Yves Bonnardel signale un texte sur les femmes afghanes
:"Un texte qui n'apprendra peut-être pas beaucoup de choses nouvelles, mais qui me semble bien poser un certain nombre de choses (yves) ; je l'ai trouve sur le forum du site du cicg, "Contre la guerre en Afghanistan et l'impérialisme de chez nous" :
http://cicg.free.fr

Une guerre pour les femmes afghanes ? Christine Delphy

Il semble aujourd'hui, depuis la prise de Kaboul, que la Coalition contre le terrorisme a livré la guerre à l'Afghanistan pour libérer les femmes afghanes. Mais si on se rappelle bien la succession des événements, c'est le quatrième objectif, et le troisième changement depuis le début de la guerre. La guerre a été déclarée par Bush le 11 septembre, à personne en particulier et au monde en général. Bien que cela corresponde à la réalité, cela constituait une innovation trop grande. Dès le lendemain, deuxième objectif, un ennemi précis est choisi : c'est Ben Laden, que les USA somment les Taliban de livrer. A eux, les Américains.
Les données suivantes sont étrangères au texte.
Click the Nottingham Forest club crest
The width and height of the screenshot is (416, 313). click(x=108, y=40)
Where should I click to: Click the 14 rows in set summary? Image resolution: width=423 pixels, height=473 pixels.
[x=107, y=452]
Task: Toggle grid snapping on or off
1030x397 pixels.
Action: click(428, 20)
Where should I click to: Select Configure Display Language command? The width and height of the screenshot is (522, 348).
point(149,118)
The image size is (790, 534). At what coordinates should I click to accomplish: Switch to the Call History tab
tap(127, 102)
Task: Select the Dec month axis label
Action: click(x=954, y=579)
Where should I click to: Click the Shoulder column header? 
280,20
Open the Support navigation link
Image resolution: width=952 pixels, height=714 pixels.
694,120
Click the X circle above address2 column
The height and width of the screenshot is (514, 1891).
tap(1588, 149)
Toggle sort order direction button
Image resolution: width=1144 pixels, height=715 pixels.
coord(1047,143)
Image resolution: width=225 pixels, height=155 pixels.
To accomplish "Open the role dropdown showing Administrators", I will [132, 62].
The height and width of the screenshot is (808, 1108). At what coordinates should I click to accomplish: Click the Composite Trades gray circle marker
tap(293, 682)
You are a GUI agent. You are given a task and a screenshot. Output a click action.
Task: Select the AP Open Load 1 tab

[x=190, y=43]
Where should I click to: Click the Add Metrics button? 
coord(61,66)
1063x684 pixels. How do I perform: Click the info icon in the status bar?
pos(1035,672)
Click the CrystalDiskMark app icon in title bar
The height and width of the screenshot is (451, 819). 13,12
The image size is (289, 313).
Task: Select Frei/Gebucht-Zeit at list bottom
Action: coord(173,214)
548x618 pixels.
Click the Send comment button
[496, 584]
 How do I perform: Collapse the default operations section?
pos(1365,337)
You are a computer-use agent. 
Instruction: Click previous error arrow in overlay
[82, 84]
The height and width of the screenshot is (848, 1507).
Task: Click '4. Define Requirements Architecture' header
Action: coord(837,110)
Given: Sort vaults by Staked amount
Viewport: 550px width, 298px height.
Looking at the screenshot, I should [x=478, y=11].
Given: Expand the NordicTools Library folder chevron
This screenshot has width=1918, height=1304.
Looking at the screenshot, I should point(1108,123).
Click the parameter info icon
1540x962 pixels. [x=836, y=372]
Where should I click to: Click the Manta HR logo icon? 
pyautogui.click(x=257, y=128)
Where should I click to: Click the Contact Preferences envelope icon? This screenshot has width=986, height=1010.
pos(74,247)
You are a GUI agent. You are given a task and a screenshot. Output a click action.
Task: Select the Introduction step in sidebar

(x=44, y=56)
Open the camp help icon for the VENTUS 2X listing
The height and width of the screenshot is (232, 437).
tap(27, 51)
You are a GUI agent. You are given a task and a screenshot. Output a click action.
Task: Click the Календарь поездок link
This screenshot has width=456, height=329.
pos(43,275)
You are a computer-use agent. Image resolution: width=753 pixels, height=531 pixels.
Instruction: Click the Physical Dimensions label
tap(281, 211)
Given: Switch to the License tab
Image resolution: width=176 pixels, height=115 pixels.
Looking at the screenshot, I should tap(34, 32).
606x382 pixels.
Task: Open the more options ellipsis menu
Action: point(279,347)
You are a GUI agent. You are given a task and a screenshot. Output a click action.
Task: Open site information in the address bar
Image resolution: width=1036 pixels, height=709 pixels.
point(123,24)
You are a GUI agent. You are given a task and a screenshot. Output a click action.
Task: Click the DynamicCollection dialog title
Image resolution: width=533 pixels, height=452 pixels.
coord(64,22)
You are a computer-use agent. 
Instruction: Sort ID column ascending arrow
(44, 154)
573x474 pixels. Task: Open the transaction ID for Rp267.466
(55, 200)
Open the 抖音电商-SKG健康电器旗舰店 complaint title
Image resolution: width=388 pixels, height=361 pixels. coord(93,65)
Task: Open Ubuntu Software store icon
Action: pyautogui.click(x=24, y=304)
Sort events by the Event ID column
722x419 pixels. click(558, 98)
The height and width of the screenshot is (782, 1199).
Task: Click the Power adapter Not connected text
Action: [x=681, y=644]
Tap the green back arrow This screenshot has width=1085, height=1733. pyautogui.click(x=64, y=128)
Devant la réponse des Taliban, classique dans les cas d'extradition, demandant des preuves de la culpabilité de Ben Laden, les USA répètent leur ultimatum. 15 jours plus tard ils rejettent une nouvelle offre des Taliban de livrer Ben Laden à un pays neutre, appelant cette offre des "négociations", et à Dieu ne plaise que les USA négocient
(cf. http://www.wluml.org/english/new-archives/wtc/post-military-action/uk-arrow.htm"> )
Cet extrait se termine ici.